When someone dies, what should you say to surviving loved ones about their legal status?
[While you wait for the answer, listen for sounds of shy, exhausted crickets …]
[… and wait …]
[… and wait …]
Is the silent treatment getting a bit uncomfortable? Only slightly? Then let’s wait a bit more …
[twiddling thumbs]
[looking around the room, avoiding eye contact]
[clearing throat to break the awkward silence]
… and … you’re still waiting, aren’t you?
Get used to it, because I can’t think of a single thing it’s appropriate to say about the legal status of deceased loved ones — or their survivors. Broaching the subject will cause far more discomfort than a pregnant pause.
What seems like a gazillion grief years ago, I started a mini-series of posts on taboo topics* with these assertions:
All grief is personal, but please don’t impose personal comments on the newly bereaved.
Unless the mourner asks you, or it pertains to your already established professional relationship, don’t bring up the bereaved person’s politics, religion, money, physical appearance, or legal status.
Last week’s Supreme Court ruling on marriage equality reminded me I hadn’t yet posted about why legal status is a taboo topic if you want to console the bereaved. When your relative, friend, or colleague has lost a loved one, the only legal certification that should matter to you is the word deceased.
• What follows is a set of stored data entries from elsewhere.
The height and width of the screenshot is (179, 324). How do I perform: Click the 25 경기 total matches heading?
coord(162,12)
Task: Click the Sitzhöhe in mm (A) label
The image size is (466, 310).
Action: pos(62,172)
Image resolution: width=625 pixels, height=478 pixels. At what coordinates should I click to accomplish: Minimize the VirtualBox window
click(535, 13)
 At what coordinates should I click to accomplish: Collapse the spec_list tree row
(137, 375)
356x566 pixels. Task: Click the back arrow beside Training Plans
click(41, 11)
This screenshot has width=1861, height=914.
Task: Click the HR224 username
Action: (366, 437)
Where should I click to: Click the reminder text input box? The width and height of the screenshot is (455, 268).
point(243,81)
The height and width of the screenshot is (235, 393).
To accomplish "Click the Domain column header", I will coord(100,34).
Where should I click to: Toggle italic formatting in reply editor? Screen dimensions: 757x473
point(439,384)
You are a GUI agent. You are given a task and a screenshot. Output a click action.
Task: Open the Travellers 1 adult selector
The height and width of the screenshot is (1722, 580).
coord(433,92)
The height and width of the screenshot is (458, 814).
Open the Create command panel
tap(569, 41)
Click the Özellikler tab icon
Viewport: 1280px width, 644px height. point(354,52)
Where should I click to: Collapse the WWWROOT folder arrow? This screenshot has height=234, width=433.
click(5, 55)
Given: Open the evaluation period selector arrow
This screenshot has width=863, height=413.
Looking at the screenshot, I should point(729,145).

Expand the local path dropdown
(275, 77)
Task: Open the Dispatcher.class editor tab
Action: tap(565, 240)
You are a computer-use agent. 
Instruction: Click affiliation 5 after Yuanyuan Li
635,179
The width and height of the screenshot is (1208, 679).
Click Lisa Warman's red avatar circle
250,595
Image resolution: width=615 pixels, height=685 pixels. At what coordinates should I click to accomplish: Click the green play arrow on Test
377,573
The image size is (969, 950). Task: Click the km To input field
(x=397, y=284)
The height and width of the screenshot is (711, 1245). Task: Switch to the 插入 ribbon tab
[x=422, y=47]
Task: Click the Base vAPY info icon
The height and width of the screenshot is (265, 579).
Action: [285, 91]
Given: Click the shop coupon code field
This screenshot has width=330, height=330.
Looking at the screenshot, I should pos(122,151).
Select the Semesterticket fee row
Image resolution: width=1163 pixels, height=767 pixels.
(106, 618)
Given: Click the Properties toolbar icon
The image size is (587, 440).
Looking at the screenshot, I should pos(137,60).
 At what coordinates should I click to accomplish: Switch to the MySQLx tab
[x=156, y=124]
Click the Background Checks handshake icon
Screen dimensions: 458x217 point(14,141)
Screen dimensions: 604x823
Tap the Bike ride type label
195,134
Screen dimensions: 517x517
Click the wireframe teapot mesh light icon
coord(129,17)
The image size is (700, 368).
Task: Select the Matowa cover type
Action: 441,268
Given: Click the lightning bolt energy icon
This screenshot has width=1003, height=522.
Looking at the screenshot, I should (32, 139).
Whether you’re a fundamentalist Christian preacher or the chief organizer of a pride parade or a number-crunching hospital administrator, whether the departed and their surviving loved ones are old or young, gay or straight, zealots or atheists, when you learn that someone died, your only concern should be to offer nonjudgmental consolation and comfort in any way you can.
- Do estranged surviving spouses suffer more distress than long-term partners who stood by loved ones in unwavering fidelity? Should one group have a say in making funeral and other arrangements while the other has no say?
- Does it matter to a mourning mother whether her child’s birth (and death) was connected to her by biology or by adoption? Does a father who truly fathered a stepchild (by day-to-day manning up to meet his kids’ emotional and physical needs — whether he legally adopted them as his own or not) grieve less fervently than one whose birth certificate – documented “fathering” was over and done with long before that child died?
- Do bereaved best friends (who talked twelve times a day) deserve less consolation and consideration than surviving siblings (who exchanged little more than annual Christmas and birthday cards)?
- Do legal residents mourn departed kin more than people without papers do?
- Do felons (or their families) deserve less respect and support when someone they love dies?
Of course not.
Grief is an outcropping of love. When death severs us from those we love, grief pours from the wound. Like love, it cannot be legislated into neat little boxes on government-issued forms. What can be, and should be, and now has been legislated, is greater ability for people to decide who will deal with the business and legal sides of their final goodbyes.
Whatever the mourner’s legal status, whatever the legal definitions of relationships between people, it’s not up to anyone else to concern themselves with the details. For the rest of us, our job is to simply say “I’m sorry” and to show up without comment, bringing with us only our kindness — whether that’s demonstrated by casseroles, consolation, or (if appropriate) even cash.
___
*To see the first post in the taboo topics series, visit
Taboo Topics When Someone Dies–Part 1, Politics
Quite appro in regards to the recent Supreme Court decision–whether we agree with it or not. And whether we like it or not, death is one thing that we ALL have in common. How much more Grief? Thanks for reminding us of that, Teresa.